Over the past two months, Chico's has repeatedly stated that positive changes are underway at the Company. Chico's has claimed that it is on the right path to profitable growth and value creation and has promised stockholders that:
"Our new Chief Executive Officer and President, Shelley Broader, and her management team have been successfully executing on a new strategic plan that we believe will enable us to fully capitalize on the Company's many strengths, enhance shareholder value and drive profitable growth."

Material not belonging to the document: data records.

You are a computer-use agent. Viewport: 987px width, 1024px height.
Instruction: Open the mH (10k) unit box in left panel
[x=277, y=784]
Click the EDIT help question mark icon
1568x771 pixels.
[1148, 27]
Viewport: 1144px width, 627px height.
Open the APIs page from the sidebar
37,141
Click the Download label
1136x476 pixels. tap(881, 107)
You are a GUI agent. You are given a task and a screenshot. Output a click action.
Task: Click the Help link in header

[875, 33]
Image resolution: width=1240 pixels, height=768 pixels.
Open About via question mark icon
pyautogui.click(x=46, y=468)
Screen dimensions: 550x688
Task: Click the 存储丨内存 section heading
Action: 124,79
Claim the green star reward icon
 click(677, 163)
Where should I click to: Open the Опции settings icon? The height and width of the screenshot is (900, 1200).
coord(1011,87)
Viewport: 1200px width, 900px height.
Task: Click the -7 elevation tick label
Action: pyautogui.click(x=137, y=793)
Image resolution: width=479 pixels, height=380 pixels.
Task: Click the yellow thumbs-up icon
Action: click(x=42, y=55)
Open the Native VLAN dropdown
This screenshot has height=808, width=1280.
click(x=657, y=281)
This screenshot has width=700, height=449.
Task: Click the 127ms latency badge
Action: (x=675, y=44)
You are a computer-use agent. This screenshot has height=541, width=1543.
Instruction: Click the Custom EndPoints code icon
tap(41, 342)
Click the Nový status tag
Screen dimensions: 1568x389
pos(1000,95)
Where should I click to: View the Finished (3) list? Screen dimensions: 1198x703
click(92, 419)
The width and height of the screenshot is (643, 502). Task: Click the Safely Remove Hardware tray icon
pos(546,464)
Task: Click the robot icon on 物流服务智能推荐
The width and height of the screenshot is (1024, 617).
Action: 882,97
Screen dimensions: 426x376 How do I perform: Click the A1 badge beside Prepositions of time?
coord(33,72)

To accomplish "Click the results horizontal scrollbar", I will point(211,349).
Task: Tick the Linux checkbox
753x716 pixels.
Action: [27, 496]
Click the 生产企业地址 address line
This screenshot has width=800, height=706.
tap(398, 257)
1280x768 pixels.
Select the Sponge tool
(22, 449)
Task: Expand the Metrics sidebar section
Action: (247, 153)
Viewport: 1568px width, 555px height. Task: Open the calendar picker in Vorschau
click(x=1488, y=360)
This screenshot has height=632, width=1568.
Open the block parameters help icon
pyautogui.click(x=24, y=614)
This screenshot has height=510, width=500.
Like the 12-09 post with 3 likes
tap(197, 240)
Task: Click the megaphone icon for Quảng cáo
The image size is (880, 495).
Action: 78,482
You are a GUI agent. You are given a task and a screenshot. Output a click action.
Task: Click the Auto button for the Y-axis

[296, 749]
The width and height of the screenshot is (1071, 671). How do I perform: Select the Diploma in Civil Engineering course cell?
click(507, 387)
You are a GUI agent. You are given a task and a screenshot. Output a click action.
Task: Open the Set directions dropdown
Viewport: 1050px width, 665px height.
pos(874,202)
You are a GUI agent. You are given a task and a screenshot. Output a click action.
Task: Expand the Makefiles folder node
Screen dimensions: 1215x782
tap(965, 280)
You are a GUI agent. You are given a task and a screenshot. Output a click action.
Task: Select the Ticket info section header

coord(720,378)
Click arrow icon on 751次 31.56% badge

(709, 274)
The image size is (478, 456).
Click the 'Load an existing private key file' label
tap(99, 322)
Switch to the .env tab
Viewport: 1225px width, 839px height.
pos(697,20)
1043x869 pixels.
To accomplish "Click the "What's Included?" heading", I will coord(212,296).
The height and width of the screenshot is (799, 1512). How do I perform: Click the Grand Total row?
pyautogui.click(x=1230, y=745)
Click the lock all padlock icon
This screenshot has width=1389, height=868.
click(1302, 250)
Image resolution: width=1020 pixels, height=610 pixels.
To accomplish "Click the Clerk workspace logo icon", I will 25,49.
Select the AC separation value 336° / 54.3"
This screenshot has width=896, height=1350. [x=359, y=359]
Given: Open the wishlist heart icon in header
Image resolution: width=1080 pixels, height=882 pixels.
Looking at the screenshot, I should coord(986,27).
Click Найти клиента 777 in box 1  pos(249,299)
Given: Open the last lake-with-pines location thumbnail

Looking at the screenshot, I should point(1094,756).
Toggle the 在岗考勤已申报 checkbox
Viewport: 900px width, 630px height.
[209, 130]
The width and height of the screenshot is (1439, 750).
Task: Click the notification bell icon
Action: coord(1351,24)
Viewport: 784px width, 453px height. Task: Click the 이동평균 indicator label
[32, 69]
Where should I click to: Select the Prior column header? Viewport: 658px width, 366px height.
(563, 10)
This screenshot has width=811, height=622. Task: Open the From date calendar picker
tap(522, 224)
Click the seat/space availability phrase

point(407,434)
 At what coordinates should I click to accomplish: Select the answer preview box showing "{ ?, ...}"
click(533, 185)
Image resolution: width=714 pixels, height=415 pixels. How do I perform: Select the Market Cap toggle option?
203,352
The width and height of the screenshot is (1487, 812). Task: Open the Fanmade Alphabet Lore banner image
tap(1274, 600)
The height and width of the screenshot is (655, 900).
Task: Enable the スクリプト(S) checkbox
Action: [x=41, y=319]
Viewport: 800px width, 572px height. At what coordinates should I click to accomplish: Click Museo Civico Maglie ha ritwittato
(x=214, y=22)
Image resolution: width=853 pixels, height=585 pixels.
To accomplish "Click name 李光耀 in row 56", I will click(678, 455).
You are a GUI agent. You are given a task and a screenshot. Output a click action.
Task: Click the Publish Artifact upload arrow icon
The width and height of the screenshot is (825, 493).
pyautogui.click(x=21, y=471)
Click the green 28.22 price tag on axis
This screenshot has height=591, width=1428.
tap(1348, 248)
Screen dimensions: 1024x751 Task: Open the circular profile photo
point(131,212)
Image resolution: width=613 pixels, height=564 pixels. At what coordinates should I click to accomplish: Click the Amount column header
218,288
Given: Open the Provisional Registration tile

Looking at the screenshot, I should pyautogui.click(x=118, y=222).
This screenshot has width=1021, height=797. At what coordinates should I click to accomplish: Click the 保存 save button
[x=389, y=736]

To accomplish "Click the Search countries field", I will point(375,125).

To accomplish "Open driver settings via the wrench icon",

Chico's has vociferously argued that Ms. Broader should be given the opportunity to continue the progress she has begun, and the two largest proxy advisory firms – Institutional Shareholder Services and Glass Lewis – agree. As noted by Glass Lewis, "[D]espite the Company's long-term stock price underperformance and disappointing historical financial results… at this very early stage, we're inclined to recommend that shareholders allow more time for the new CEO and new operating plan to potentially deliver improved results…."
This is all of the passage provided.